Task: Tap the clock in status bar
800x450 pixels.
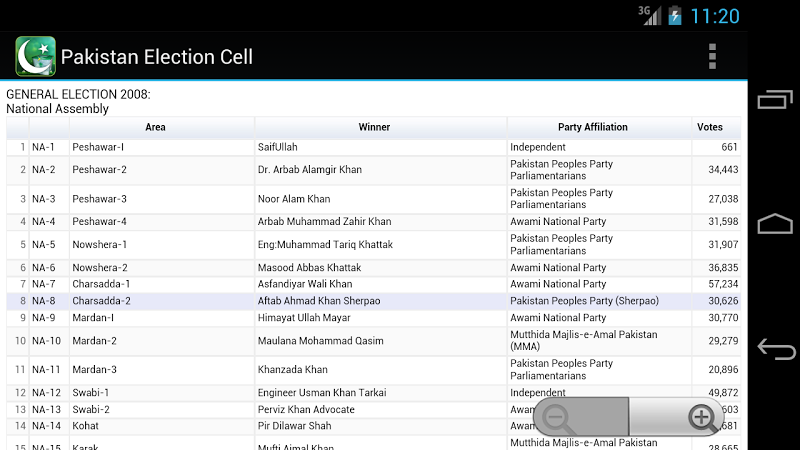Action: click(715, 16)
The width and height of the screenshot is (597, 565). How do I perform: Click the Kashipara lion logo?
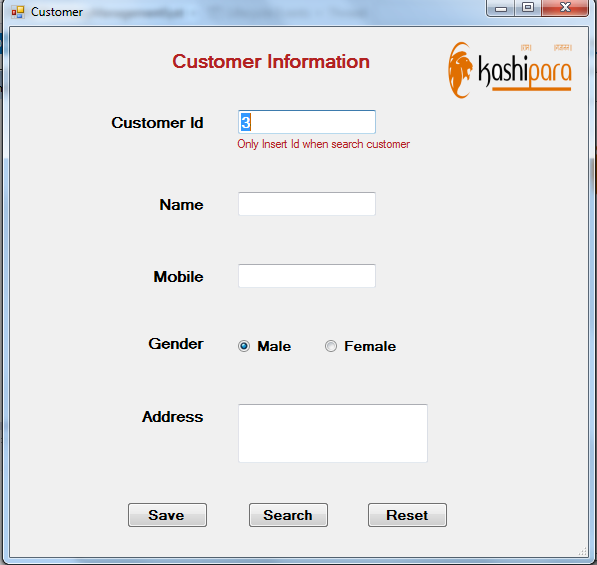click(460, 70)
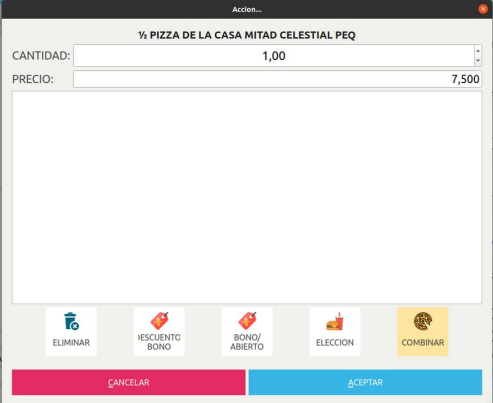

--------------------------------

**EXERCISE GOAL**.
Restate the whole listing word for word. Omit the pictures.

**RESPONSE BELOW**.
Task: Tap the clock in status bar
800x450 pixels.
Action: click(715, 16)
The width and height of the screenshot is (597, 565). How do I perform: Click the Kashipara lion logo?
click(460, 70)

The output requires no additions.